Citation information

Publications using these data should cite:

Lieven, E., Salomo, D. & Tomasello, M. (2009). Two-year-old children’s production of multiword utterances: A usage-based analysis. Cognitive Linguistics, 20, 3, 481-508.

Other publications based on the use of these data include:

Maslen, R., Theakston, A., Lieven, E. & Tomasello, M. (2004). A Dense Corpus Study of Past Tense and Plural Overregularization in English. Journal of Speech, Language and Hearing Research, 47, 1319-1333

Dąbrowska, E. & Lieven, E. (2005). Towards a lexically specific grammar of children’s question constructions. Cognitive Linguistics, 16, 3, 437-474.

Lieven, E. (2006). Producing multiword utterances. In B. Kelly & E. Clark (eds.) Constructions in Acquisition. Stanford, CA: CSLI Publications, pps. 83-110.

Cameron-Faulkner, T., Lieven, E. & Theakston, A. (2007). What part of no do children not understand? A usage-based account of multiword negation, Journal of Child Language, 34, 251-282.

Chang, F., Lieven, E., & Tomasello, M. (2008). Automatic evaluation of syntactic learners in typologically-different languages. Cognitive Systems Research, 9 (3), 198-213

Bannard, C. & Lieven, E.. (2009). Repetition and Reuse in Child Language Learning In Roberta Corrigan, Edith Moravcsik, Hamid Ouali, Kathleen Wheatley (eds.). Formulaic Language: Volume II: Acquisition, Loss, Psychological reality, Functional Explanations. Amsterdam: John Benjamins (pps.297-321).

Bannard, C. & Matthews, D. (2008). Stored word sequences in language learning: The effect of familiarity on children's repetition of four-wrod sequences. Psychological Science, 19 (3), 241-248

Lieven, E., Salomo, D. & Tomasello, M. (2009). Two-year-old children’s production of multiword utterances: A usage-based analysis. Cognitive Linguistics,20, 3, 481-508.

Ph.D. dissertations (largely based on these data): Cameron-Faulkner, Maslen, Kiravainen

In accordance with TalkBank rules, any use of data from this corpus must be accompanied by at least one of the above references.

Project Description

This corpus contains the data from a longitudinal naturalistic study of one child over a period of three years.
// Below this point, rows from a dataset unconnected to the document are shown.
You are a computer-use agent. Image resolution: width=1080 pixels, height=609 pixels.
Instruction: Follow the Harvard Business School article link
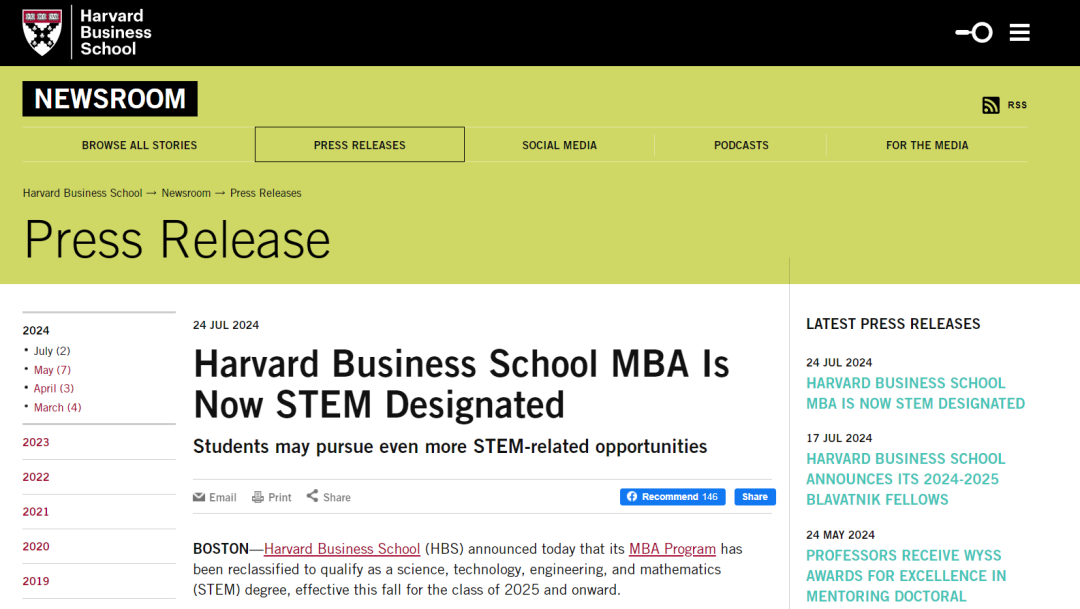tap(342, 549)
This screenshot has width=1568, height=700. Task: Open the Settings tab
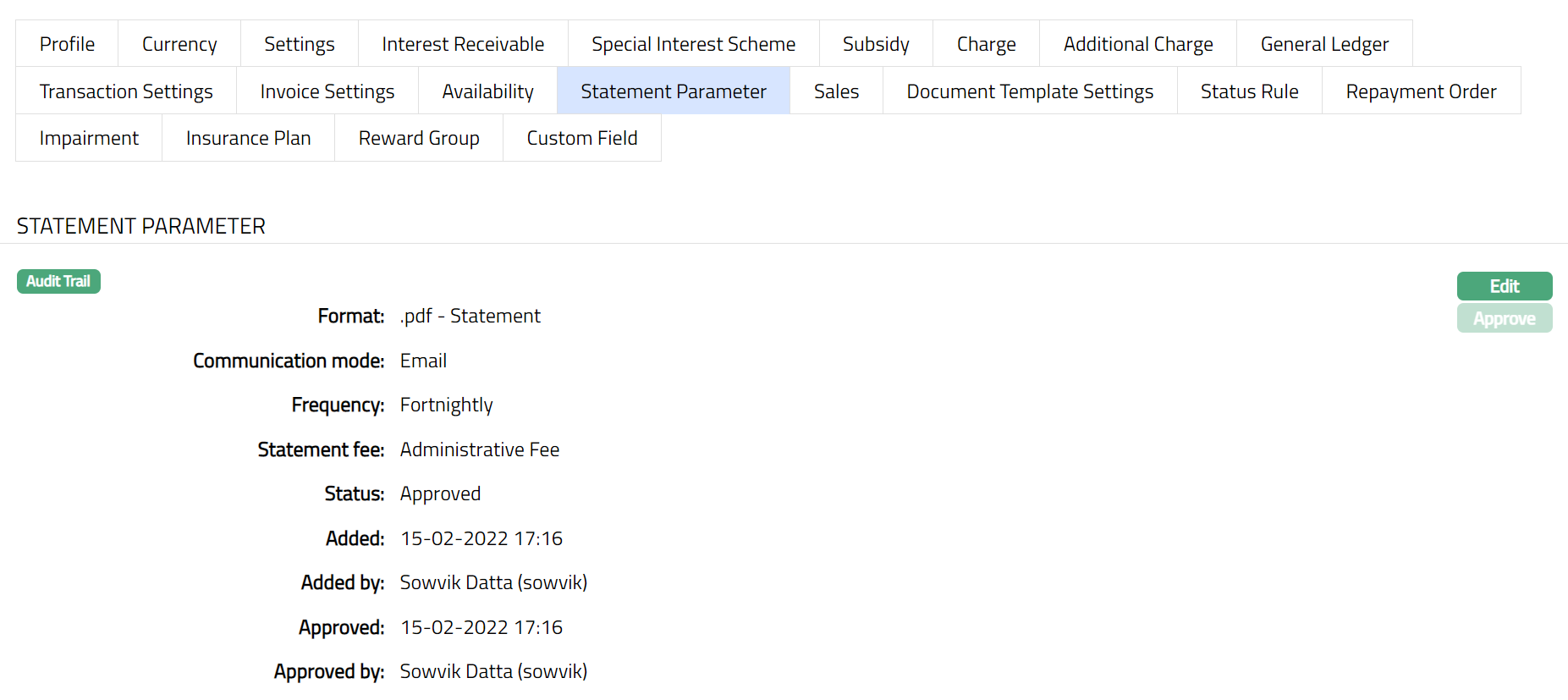(x=300, y=44)
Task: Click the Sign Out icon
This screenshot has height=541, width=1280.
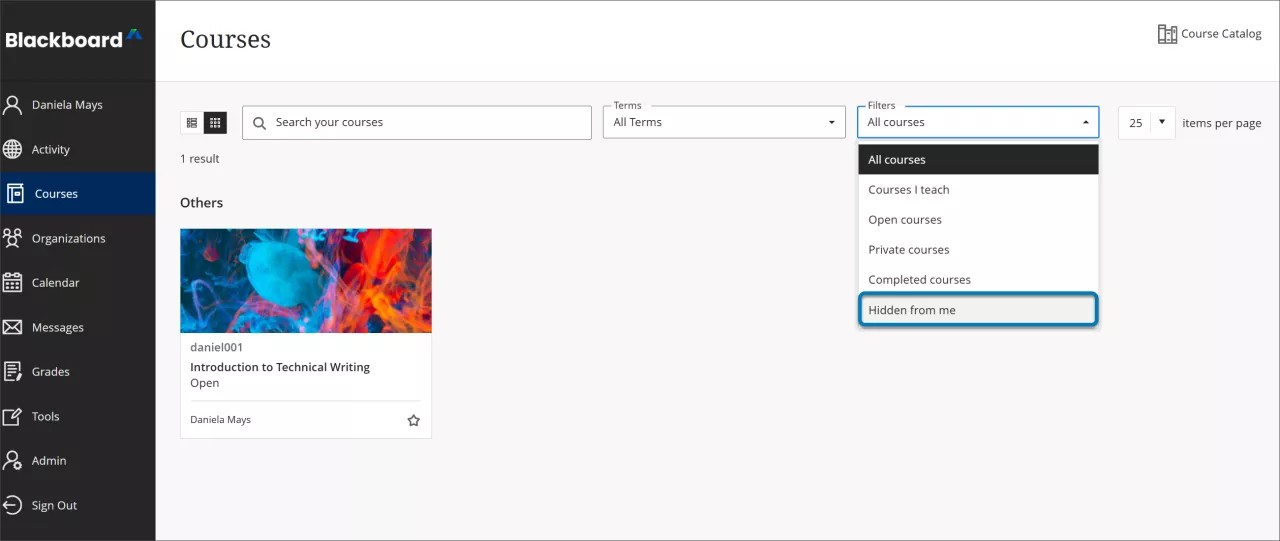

The child is called Thomas. He was born 03-APR-1997 into a middle class family. His primary care-giver is his mother. This large dataset is best considered in three sections (Sections A, B, C). Section A differs from B and C in the frequency of recordings, and section C differ from A and B in its use of an updated transcription and morphosyntactic coding system. More details of these differences are given below.

THE FREQUENCY OF DATA

Section A (Thomas aged 2-00-12 to 3-02-12) A VERY INTENSIVE PERIOD

Thomas is recorded for one hour, five times a week, every week for the entire period. One of each of the five recordings is a video. There are 279 scripts and 49 videos.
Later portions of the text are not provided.